### SELECTED PASSAGE

----

1876 painting by Auguste Renoir

Female Nude is an 1876 painting by Pierre-Auguste Renoir, also known as Nude Woman Sitting on a Couch, Anna (after its model), After Bathing and Pearl. It is housed in the Pushkin Museum, in Moscow, and is an example of Renoir's many nude paintings, a recurring subject that preoccupied him throughout his life. The painting was created in the characteristic soft brush strokes of the Impressionist movement to emphasise feminine beauty.

== Background ==
Renoir's preoccupation with the human form spanned his artistic career. He painted hundreds of nudes from the 1860s until his death. The origins of this fascination can be sourced to his early years growing up close to the Louvre, where he studied the works of Peter Paul Rubens, Francois Boucher and Eugène Delacroix. He would recreate their works alongside fellow students, while preparing for his exams to enter the École des Beaux-Arts.

His interest in nudes can be seen in his earlier works, such as Boy with a Cat, which was painted in 1868 and depicts a nude boy. Renoir's nudes were heavily inspired by his interest in the Old Masters, like Rubens, but was preoccupied with depicting women as they appeared in real life, not as idealised versions of beauty. His rendering of the human torso was not without its critics, and it took some time before it was met with public approval. Despite the controversy at the time, Renoir's nudes had significant impact on other artists, such as Henri Matisse.

== Description ==
In Female Nude, Renoir depicts the ideal of feminine beauty. “La belle Anne” is the central focus of the painting, and is surrounded by cold grey-blue shades. Renoir recreates a realistic portrayal of the human body, by using small, soft brushstrokes and scumbling to make the contours of the body appear more subtle. This technique emphasises the femininity of the female body.

== Significance and legacy ==
Renoir repeatedly turned to the human body as a source of inspiration throughout his life. The body has been described as “the defining subject of Renoir’s artistic practice” and “the subject that most compellingly demonstrates how truly radical — and so often brilliant — he was”.

----

### EXTRACTED MATERIAL
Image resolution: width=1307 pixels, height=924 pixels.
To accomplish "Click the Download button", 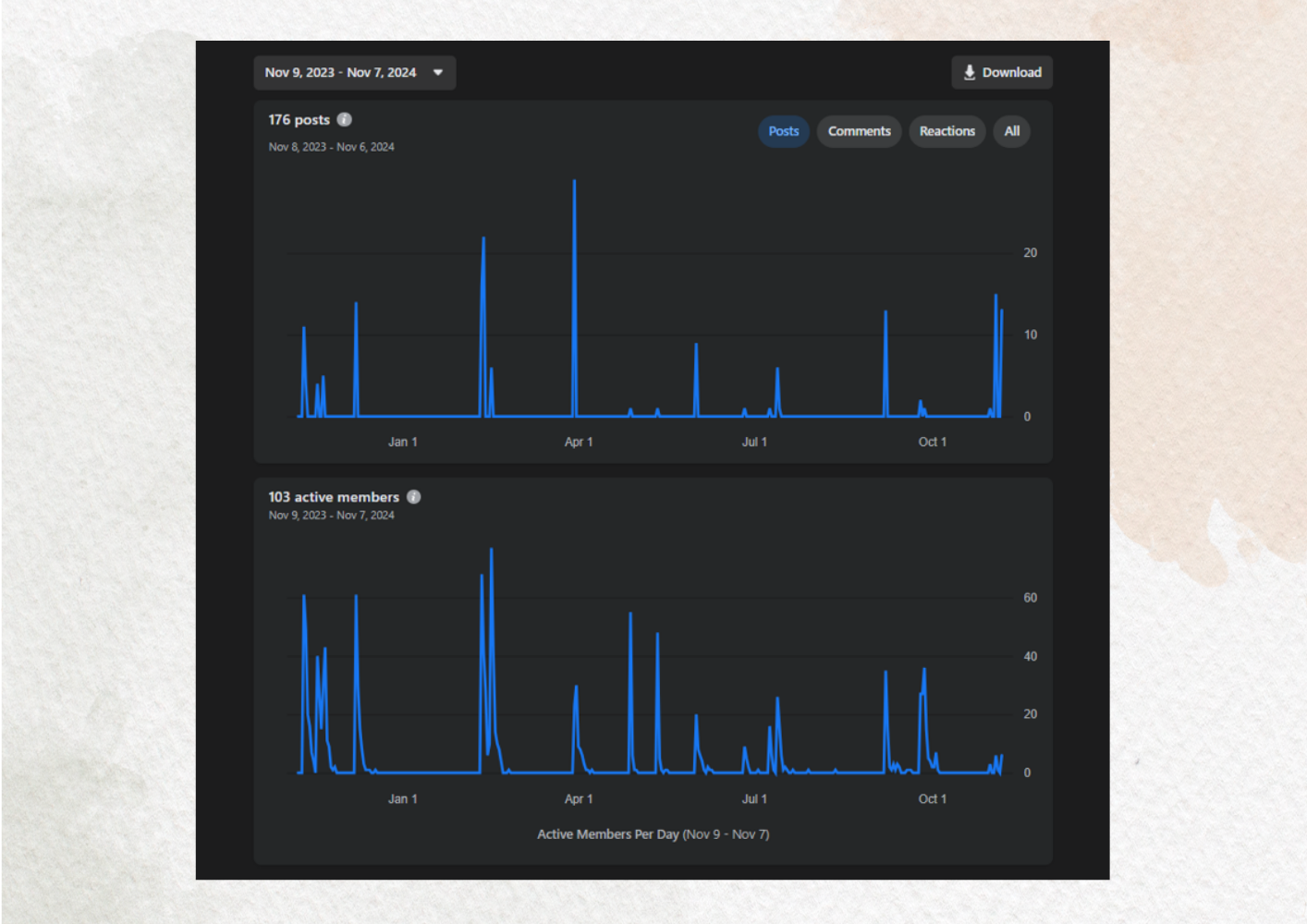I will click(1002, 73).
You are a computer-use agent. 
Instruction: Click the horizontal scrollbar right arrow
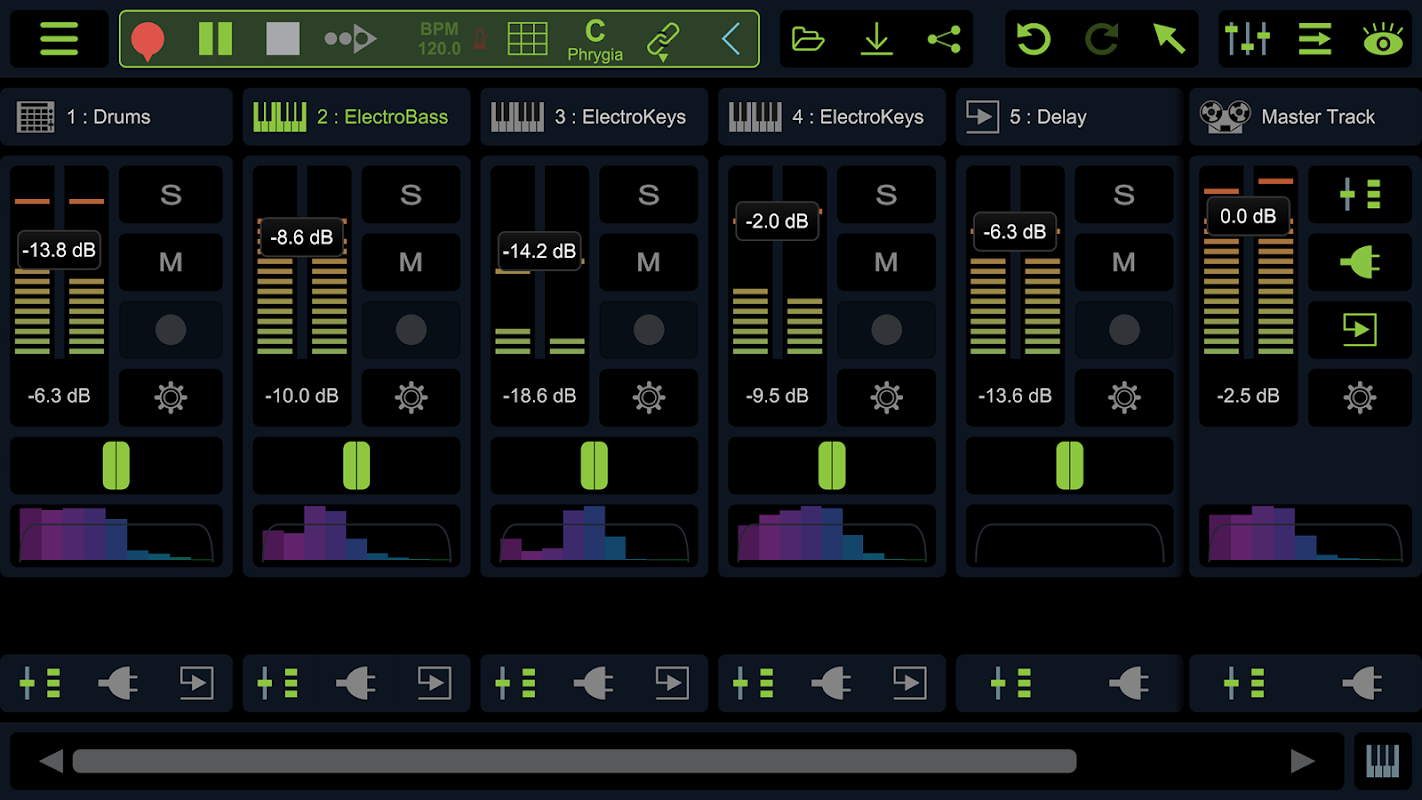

----

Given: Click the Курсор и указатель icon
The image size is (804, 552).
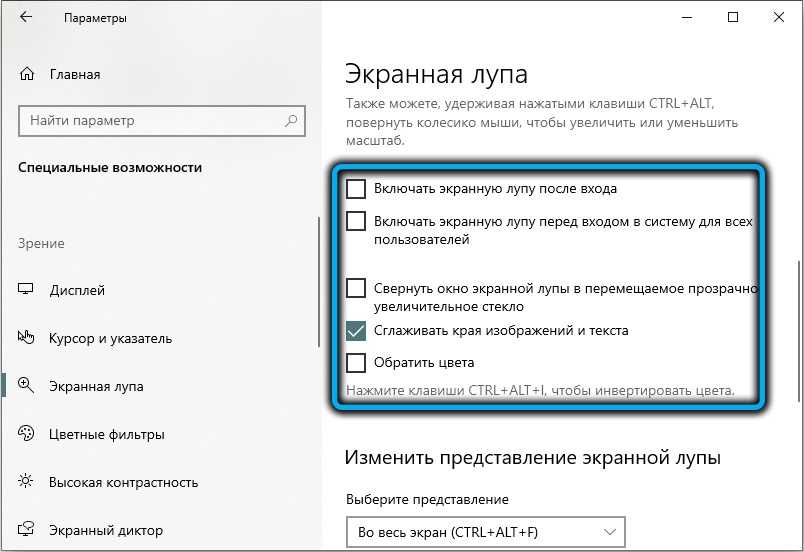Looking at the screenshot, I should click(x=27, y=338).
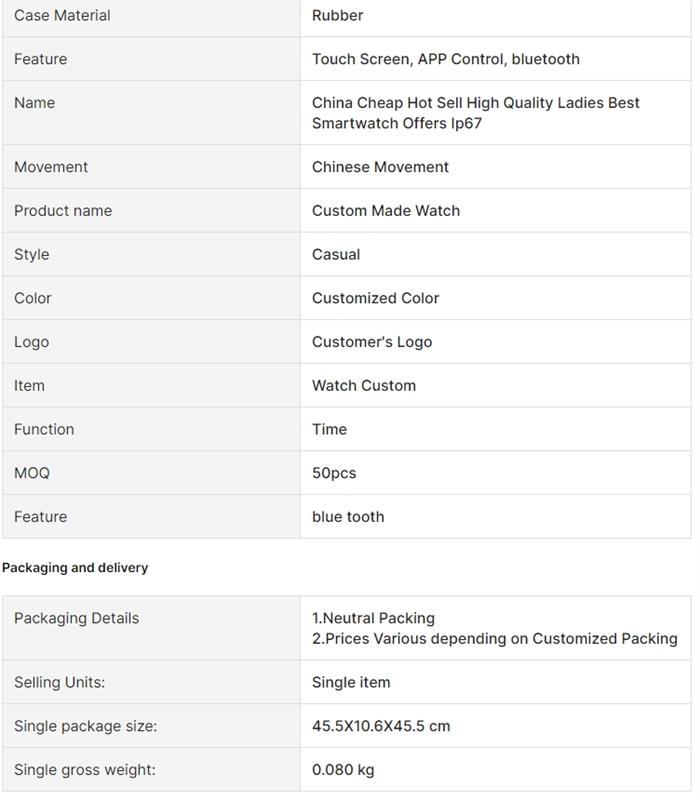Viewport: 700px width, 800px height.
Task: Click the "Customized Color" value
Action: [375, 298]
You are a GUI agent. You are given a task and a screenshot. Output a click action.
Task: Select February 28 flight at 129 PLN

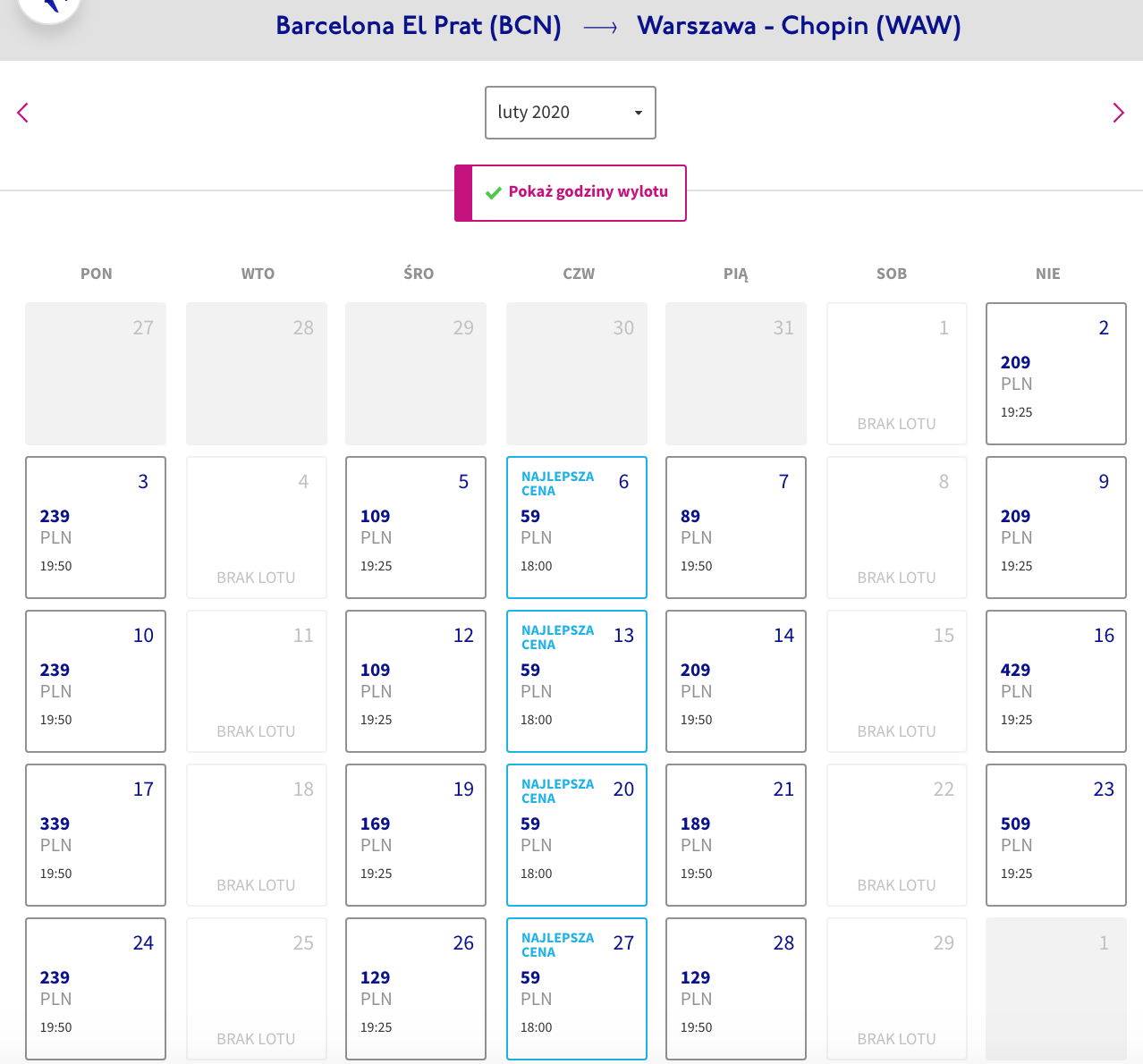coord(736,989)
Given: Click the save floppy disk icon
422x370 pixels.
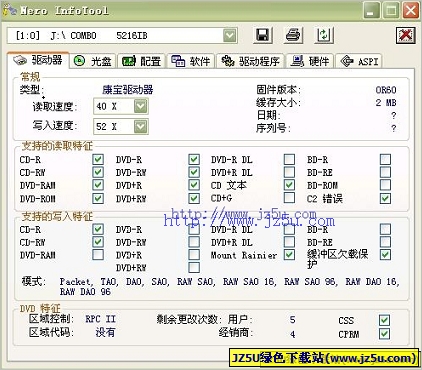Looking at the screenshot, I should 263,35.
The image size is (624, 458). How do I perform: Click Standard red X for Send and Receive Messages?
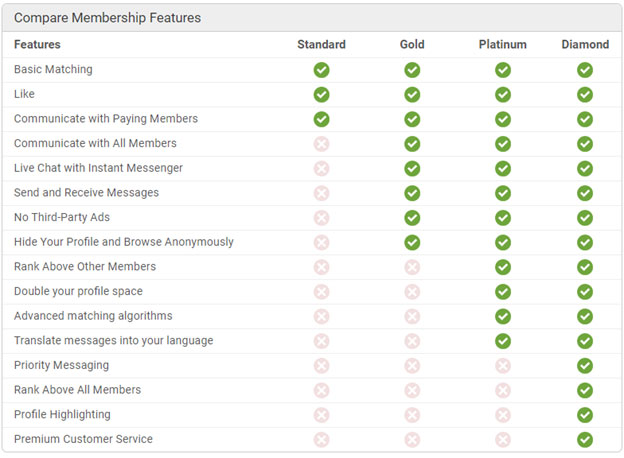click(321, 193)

----

### SET OF TASKS
a) Return the stretch of the passage on Renoir's Female Nude from "His interest in nudes" through "as Henri Matisse.", copied exactly.
b) Resume the passage on Renoir's Female Nude after its final sentence.

### PER-TASK ANSWERS
a)
His interest in nudes can be seen in his earlier works, such as Boy with a Cat, which was painted in 1868 and depicts a nude boy. Renoir's nudes were heavily inspired by his interest in the Old Masters, like Rubens, but was preoccupied with depicting women as they appeared in real life, not as idealised versions of beauty. His rendering of the human torso was not without its critics, and it took some time before it was met with public approval. Despite the controversy at the time, Renoir's nudes had significant impact on other artists, such as Henri Matisse.

b)
Renoir's obsession with the female form continues to be a source of criticism and discussion. His nudes are often faulted for being a depiction of beauty for the sake of pleasure. The subjects portrayed have been described as having a lack of engagement, which has led to suggestions that they are objectified. His nude paintings have also been described as a form of escapism.

Although his nudes remain controversial, Renoir was praised by his fellow artists, many of whom were greatly influenced by his work. Both Henri Matisse and Pablo Picasso were great admirers and bought several of his paintings. In particular, Picasso created a number of Cubist works in honour of Renoir, such as Two Reclining Nudes, painted in 1968.

== Provenance ==
Female Nude is now housed in the Pushkin Museum in Moscow, but it was in Emmanuel Chabrier's collection until 1896, when it was bought by the art dealer Paul Durand-Ruel. Two years later Durand-Ruel sold it on to the Moscow businessman Pyotr Shchukin for 15,000 francs, though its new owner dared not exhibit it in his gallery and so kept it in his bedroom for fourteen years before selling it to his brother Sergei in June 1912. The Soviet state seized the work in 1918 and exhibited it in the 1st Museum of New Western Painting, then the State Museum of New Western Art and finally in its present gallery from 1948 onwards.